Complete blood count (CBC) and complete metabolic panel (CMP) during the last 6 months (left). Liver function tests (LFT), direct and indirect bilirubin (right) (click to enlarge the images).

The complete metabolic panel (CMP) showed an increase in total bilirubin mostly due to the indirect bilirubin. Patient was not visibly jaundiced, which is not surprising because jaundice is usually seen when the total bilirubin level is greater than 3 mg/dL.

The rest of the liver function tests (LFT) were within normal limits (WNL).

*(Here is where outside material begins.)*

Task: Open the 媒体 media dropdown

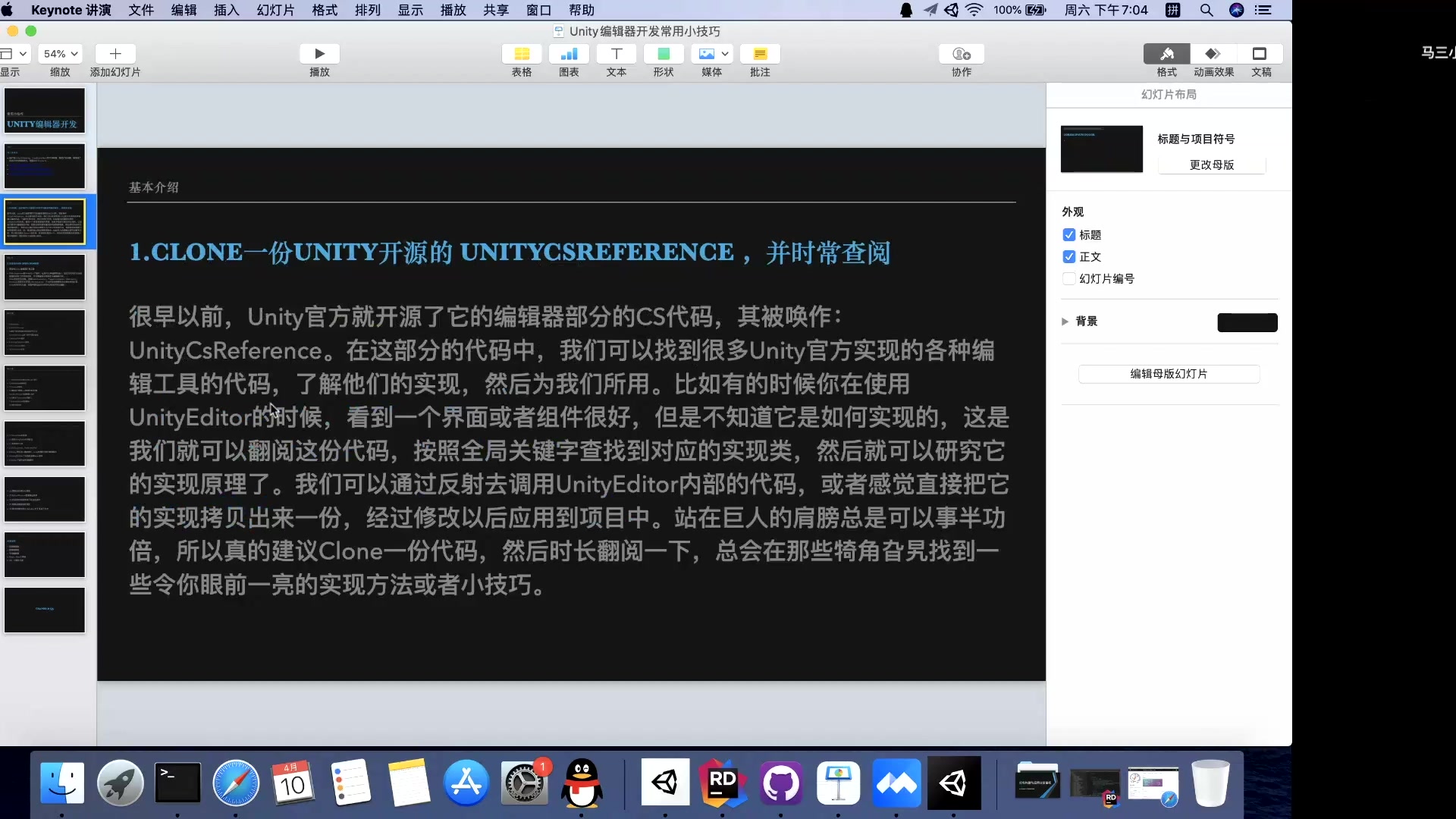Action: coord(712,54)
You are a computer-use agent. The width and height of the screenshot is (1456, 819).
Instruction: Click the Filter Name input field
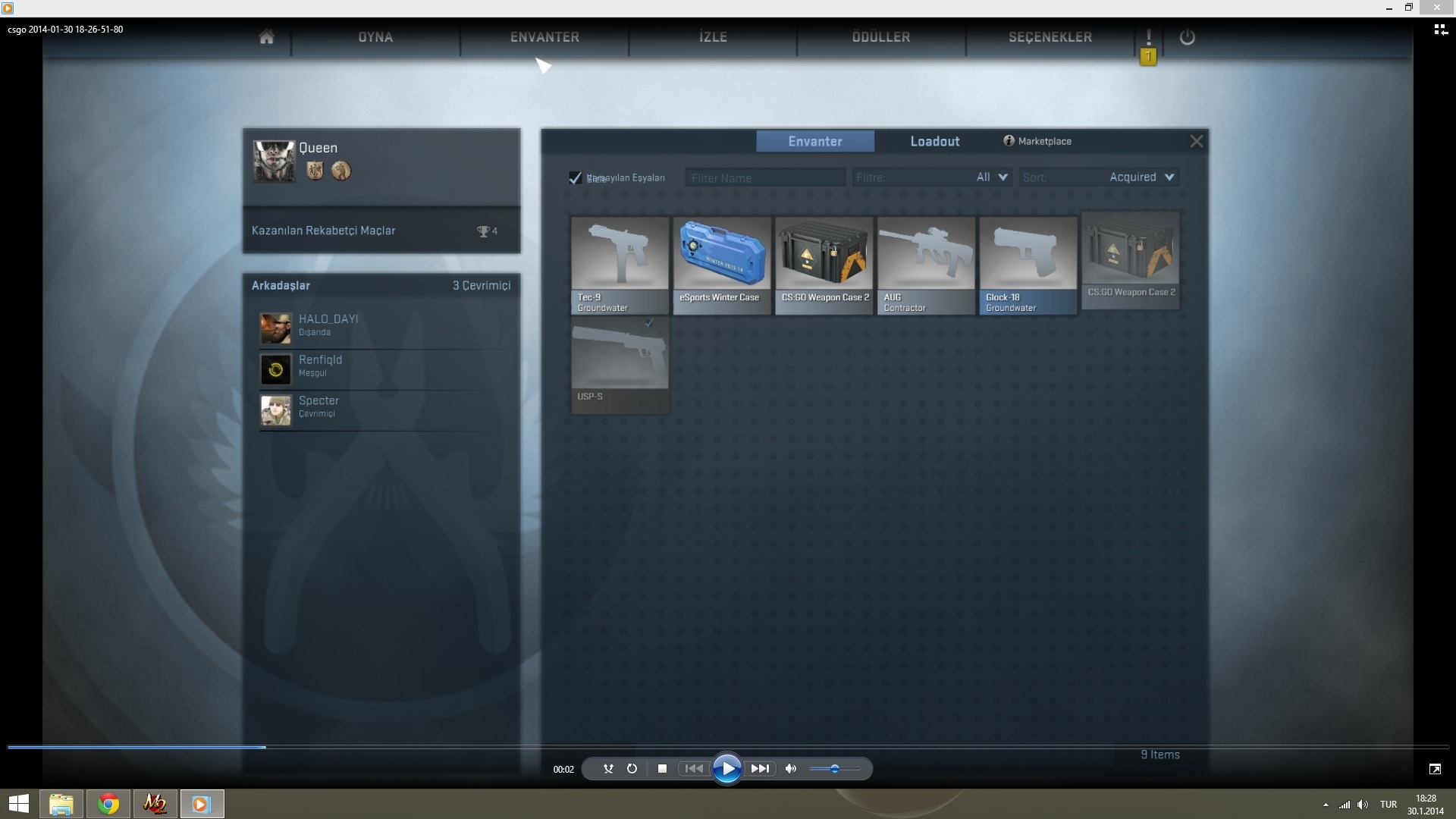764,177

What is the most likely cause of elevated bilirubin in this patient?

Gilbert’s syndrome, which represents an asymptomatic increase in indirect bilirubin in a fasting patient or during an intercurrent infection. In this patient the infection was neck furunculosis.

Notice that there was a "bump" in the bilirubin level during the previous hospitalization for neck skin infection 5 months ago.

How do you treat Gilbert’s syndrome?

There is no treatment, and there is no need for one, hyperbilirubinemia typically resolves on its own.

Final diagnosis

Gilbert’s syndrome.

What did we learn from this case?

Not all laboratory changes are due to dangerous causes. Gilbert’s syndrome is a relatively common and benign entity.

References

Gilbert's Syndrome - eMedicine.
Gilbert’s syndrome - BMJ 10-Minute Consultation, 2011.

Related reading

Unconventional tennis player Dolgopolov has Gilbert's syndrome, a liver condition that can cause fatigue. WSJ, 2011.

Published: 02/12/2004
Updated: 09/05/2011

1 comment:

  1. An important diagnosis because of its absence of complications! Once you recognize Gilbert's an extensive workup can be avoided.

    Gilbert's often comes up during fasting labwork because it is a relative stress on the body. Repeating the bilirubin (both total and direct) when patient is not fasting will often show resolution of the hyperbilirubinemia.